*** EXCERPTED RECORDS Section Begins ***

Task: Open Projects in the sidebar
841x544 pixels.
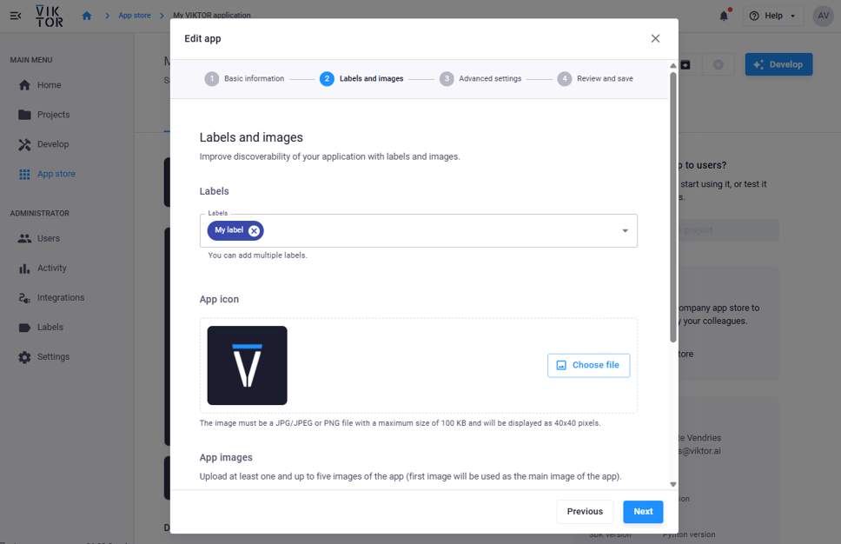Action: click(53, 115)
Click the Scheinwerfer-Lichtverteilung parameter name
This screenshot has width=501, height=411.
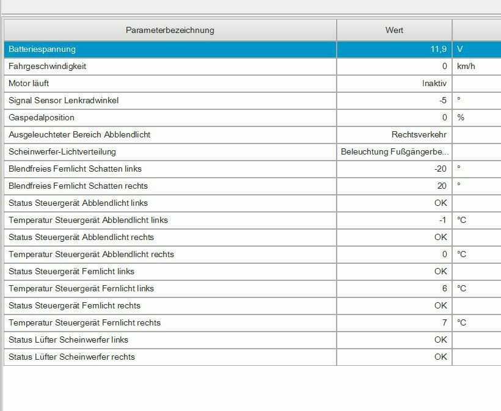click(x=62, y=151)
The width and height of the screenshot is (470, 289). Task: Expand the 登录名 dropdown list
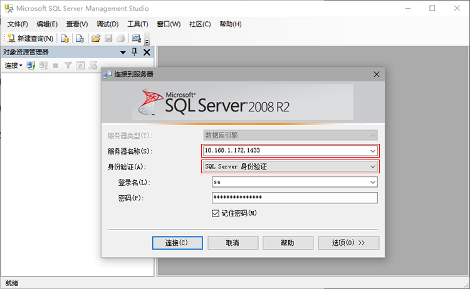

*** EXCERPTED RECORDS Section Ends ***

**EXERCISE PROMPT**. Filter the entries and keep only the lines holding "Task".

**SOLUTION TO THE EXERCISE**.
Task: Open Projects in the sidebar
The width and height of the screenshot is (470, 289). Task: Expand the 登录名 dropdown list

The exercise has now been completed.